La bibliothèque libre.
Éditions de la NRF (p. 155-156).

CHAPITRE LXXIV

LA COURONNE

Quand l’homme oublie, néglige, ou méprise la partie supérieure de lui-même, il ne vaut plus rien du tout. Le médiocre n’est pas son lot. Il le dit, pourtant, que le médiocre est son lot ; c’est un des axiomes du méchant ; c’est proprement l’orgueil de l’homme découronné. Mais non ; il n’est point médiocre ; il ne peut l’être. Il ne sait pas l’être.

Je vois des hommes diminués, humiliés, annulés par un cercle de femmes qui n’ont point de méchanceté naturelle ; et ce ne serait que demi-mal ; mais je vois naître aussi en ces petites sociétés, qui n’ont plus de gouvernement d’aucune sorte, des aigreurs et même des fureurs sans aucune mesure, et ridicules par la violence. Ne visant plus en haut, tous retombent en bas ; et le mécanisme est laissé à lui-même, réglant tous les sentiments et toutes les pensées, qui ensemble sont de rancune et de haine, on ne sait pour quoi ni contre quoi. Les sottes et vides conversations sont alors une délivrance ; et le mécanique jeu de cartes délivre enfin des conversations. Tout retombe ainsi à un mécanisme réglé, non sans sursauts de colère, mais courts.

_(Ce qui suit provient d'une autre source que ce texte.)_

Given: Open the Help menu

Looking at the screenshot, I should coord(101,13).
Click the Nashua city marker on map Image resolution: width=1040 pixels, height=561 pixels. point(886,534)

Comment dire cela ? Peut-être la vie n’est plus alors abordable. Avec de si pauvres armes. Quand tout est réduit au plus bas par trente ans d’efforts et de persévérance. Quand le poulailler a couvert tous les bruits humains. Quand la tête pensante répète comme il faut, et s’emploie seulement au jeu de paroles ; mais le jeu de paroles lui-même, s’il est découronné, retombe au mécanisme des paroles aussi. La vie humaine alors a perdu sa forme. Ces vieilles et nobles sentences, qui les rappellera ? Où est l’humanité dans les cercles ? Dans ces cercles où je vois que la sincérité, dès qu’elle s’essaie, découronnée elle aussi, tombe au mal d’estomac, à la colique, à l’échange des misères. Toutes les choses ici symbolisent ensemble, et il est vrai qu’il n’y a plus que du papier-monnaie et que l’or humain ne se montre plus. Vanité, alors, de tous les échanges. Et comme la mauvaise monnaie chasse la bonne, ainsi le plus vil occupe la place, dans le cercle des apparences d’abord, et aussi en chacun.

Transportez à la grande société cette folie mécanique. C’est peut-être par là qu’on peut le mieux comprendre la guerre folle et adorée. Comme l’humain, dans la vie domestique, tombe à la crise de nerfs, qui est convulsion pure, ainsi toute vie mécanisée va à la guerre mécanique dont l’excès devrait étonner. Mais étonner qui ? Il n’y a plus d’hommes. Les discours mécaniques règnent sur la violence mécanique. Et il est bien plaisant de surprendre des essais de pensée encore, qui tentent de s’élever ; mais l’inférieur tire ferme et ramène à lui. Je le vois à deux signes ; d’abord à ceci que l’expression revient dans les mêmes chemins après des essais incohérents ; la première difficulté et contradiction est comme un rappel à la condition désormais inférieure irrévocablement ; et aussi d’après le ton irrité, comme si toute pensée, même en essai et esquisse, était par elle-même douloureuse. Avertissement assez clair ; il faut jouer aux cartes. Contemplez la vie privée de ceux qui veulent être l’élite ; c’est le jeu de cartes et la violence mécanique des passions. Aussi dans la vie publique, un jeu de cartes sans aucune réalité ; et si l’on revient au réel, la guerre aussitôt.

Un homme qui porte encore la couronne, mais malgré lui elle tombe, il passe son temps à la remettre de travers sur sa tête, cet homme, donc, disait que la cause des guerres c’est l’ennui. Mais la cause de l’ennui ? Cela ne peut être que le silence et l’abdication de ce qui est humain devant ce qui est animal et sera finalement mécanique. Abdication dans le cercle et en chacun. Et considérez qu’en une mécanique à visage humain il y a invincible apparence de fermeté et de courage.